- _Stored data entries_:
'''
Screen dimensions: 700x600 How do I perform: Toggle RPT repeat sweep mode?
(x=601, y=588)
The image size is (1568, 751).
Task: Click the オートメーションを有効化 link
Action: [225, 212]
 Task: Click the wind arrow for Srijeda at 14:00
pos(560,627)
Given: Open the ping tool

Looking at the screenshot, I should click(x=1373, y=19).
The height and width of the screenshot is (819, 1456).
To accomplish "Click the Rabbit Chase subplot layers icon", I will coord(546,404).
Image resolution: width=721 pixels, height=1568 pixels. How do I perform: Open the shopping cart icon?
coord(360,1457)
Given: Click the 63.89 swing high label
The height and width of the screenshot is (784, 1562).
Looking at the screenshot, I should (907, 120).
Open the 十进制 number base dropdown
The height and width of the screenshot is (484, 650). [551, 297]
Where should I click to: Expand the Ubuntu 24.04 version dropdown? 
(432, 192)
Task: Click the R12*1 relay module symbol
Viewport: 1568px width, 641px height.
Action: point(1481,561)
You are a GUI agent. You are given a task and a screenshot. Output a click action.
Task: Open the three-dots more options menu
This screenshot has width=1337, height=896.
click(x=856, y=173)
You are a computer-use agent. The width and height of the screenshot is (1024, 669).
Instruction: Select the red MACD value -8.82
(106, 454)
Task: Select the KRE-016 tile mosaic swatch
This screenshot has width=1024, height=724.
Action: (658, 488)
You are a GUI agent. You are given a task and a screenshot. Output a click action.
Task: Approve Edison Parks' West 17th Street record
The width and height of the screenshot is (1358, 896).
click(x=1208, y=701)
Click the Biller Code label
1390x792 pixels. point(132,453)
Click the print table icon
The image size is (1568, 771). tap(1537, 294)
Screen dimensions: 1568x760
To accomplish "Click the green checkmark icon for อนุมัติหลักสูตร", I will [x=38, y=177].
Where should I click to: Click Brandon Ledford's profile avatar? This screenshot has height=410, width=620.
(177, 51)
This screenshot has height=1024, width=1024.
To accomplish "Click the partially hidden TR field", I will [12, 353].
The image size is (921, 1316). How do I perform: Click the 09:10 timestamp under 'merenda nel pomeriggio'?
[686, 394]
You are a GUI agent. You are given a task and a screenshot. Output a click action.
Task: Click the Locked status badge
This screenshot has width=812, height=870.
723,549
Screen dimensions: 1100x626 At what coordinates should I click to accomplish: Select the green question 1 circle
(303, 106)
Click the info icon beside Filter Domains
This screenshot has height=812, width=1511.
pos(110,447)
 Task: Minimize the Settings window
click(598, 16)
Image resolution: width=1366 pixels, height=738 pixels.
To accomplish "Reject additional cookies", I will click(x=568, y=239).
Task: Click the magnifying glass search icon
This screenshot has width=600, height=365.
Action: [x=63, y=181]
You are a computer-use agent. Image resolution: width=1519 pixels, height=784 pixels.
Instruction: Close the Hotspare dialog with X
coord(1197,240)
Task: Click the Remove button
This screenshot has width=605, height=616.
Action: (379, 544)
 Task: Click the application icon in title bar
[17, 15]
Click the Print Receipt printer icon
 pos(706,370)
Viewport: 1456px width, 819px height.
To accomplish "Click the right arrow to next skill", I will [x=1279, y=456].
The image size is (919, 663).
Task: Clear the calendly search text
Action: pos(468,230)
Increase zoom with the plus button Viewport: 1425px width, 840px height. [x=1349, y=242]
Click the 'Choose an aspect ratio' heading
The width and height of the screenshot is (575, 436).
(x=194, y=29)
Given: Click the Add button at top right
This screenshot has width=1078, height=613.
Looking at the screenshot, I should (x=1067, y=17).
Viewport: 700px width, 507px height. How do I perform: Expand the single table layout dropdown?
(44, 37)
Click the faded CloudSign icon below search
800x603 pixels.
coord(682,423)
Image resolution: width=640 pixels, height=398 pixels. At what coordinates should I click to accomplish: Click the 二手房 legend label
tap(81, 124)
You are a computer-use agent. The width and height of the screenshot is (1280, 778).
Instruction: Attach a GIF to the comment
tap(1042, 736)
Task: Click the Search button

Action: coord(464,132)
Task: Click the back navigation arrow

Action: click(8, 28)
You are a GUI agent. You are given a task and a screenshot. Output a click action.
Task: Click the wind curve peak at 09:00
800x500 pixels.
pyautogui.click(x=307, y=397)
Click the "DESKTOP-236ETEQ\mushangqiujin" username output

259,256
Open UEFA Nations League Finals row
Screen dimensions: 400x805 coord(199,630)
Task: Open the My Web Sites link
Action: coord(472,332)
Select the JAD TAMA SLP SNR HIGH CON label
'''
Count the lines of the data that include the string "computer", and give only that number.

3